Bleaker House should be right in my sweet spot. A memoir by someone who goes to a place most people wouldn't want to go, and bonus--it's cold and wintry there (the Falkland Islands during the winter). I'm that odd duck who prefers inclement weather to sunny, warm weather. Give me rain! Give me snow! Give me wind!
Author Nell Stevens received a grant that would allow her to go anywhere in the world for three months to enable her to write a novel. While many students would pick New York or Paris or Sydney, Stevens wanted to go someplace where she'd be very alone and forced to concentrate, plus someplace she knew little about. The Falklands fit the bill. So off she went. And like I said--this sounds like my dream trip. A house in a windy, rainy, snowy place. Ah. Heaven.

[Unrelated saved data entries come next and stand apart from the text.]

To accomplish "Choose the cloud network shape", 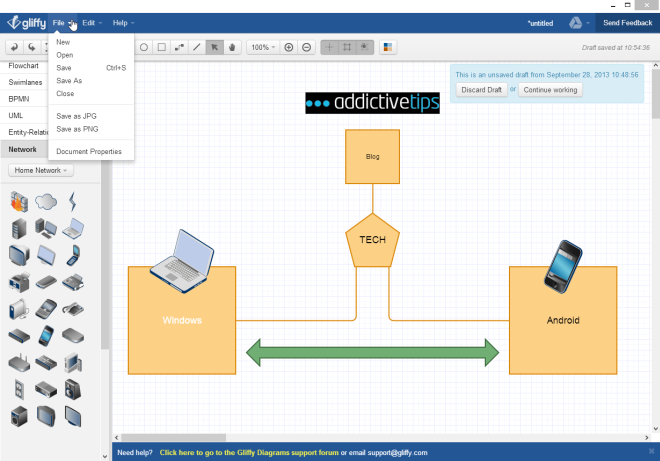I will (x=46, y=201).
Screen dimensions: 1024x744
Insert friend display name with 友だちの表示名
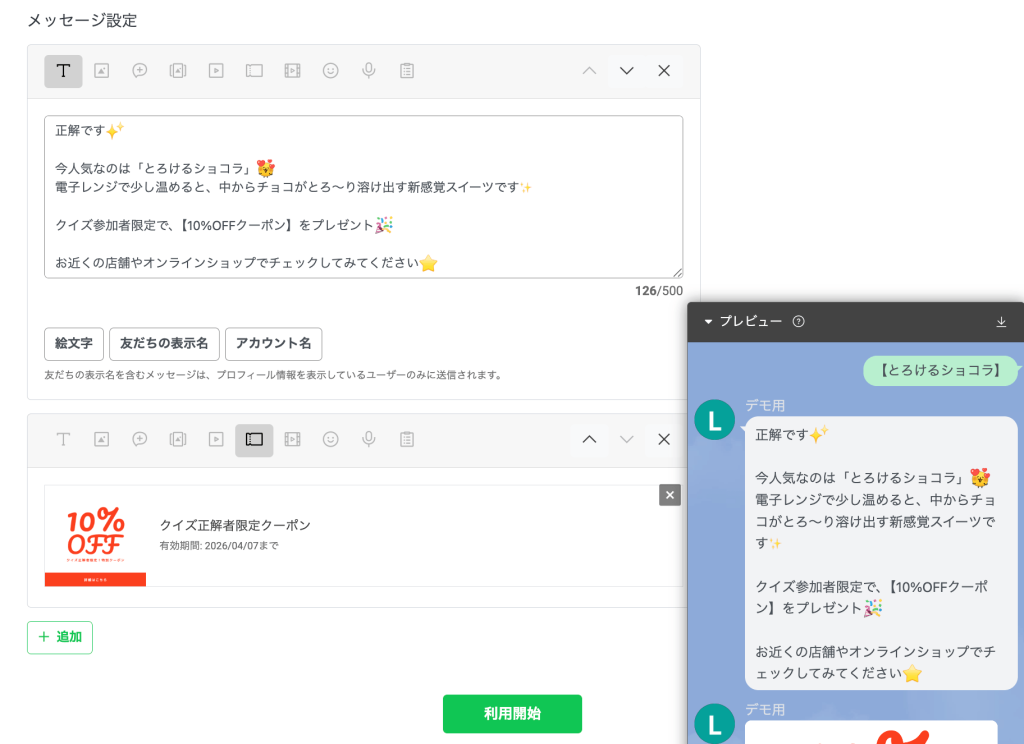(164, 343)
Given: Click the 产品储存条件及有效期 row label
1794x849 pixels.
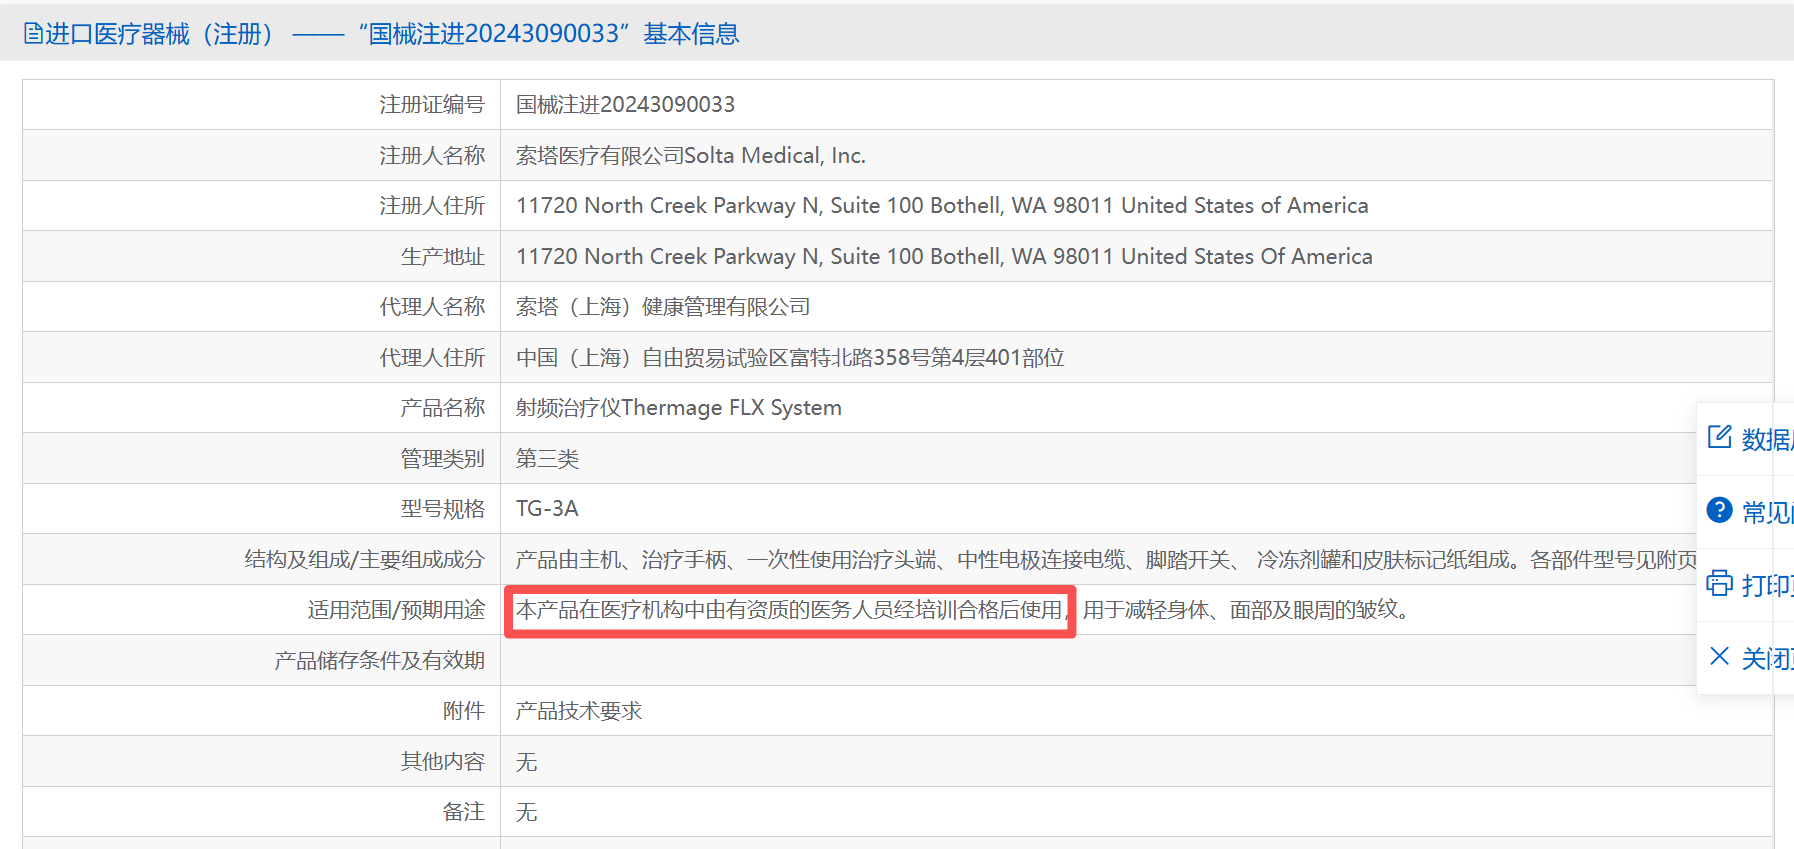Looking at the screenshot, I should pyautogui.click(x=379, y=661).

What I liked about the book was mostly the memories of being in the Falklands, the landscape, the sensation of being alone in a guest house on an island where the only other residents are gone for the winter. Wifi barely works and is expensive. There's no cell service. No grocery store--a problem for Stevens, because even though she understood that before going, she only brought enough food to give herself about 1100 calories a day. (She's honest and admits this, but still--she has a Master's degree and didn't think to check what kind of caloric intake she might need?) The writing process comes and goes; sometimes it rips right along, other times it's a frightful push.
And those are the parts that I loved and would rate this book highly for, kind of like Welcome to the Goddamn Ice Cube. Unfortunately, there are several other parts of the book that showcase her fiction writing: a few short stories, some scenes from the novel she worked on while on the island. There are also flashbacks to various points of her life. Honestly? I didn't care. I didn't care about her previous life. I wasn't that interested in her fiction. I just wanted to read about the Falklands and being alone there. Had she stripped everything else out from the story, this would have been a mighty short book. As it is, it's only 240 pages. I'm guessing the publisher had some influence here. Maybe this would have been better as a long magazine article for Poets & Writers, or something like that.
But if you want to read a little about the Falklands and being there alone in the winter, pick this up, and skim through the other parts.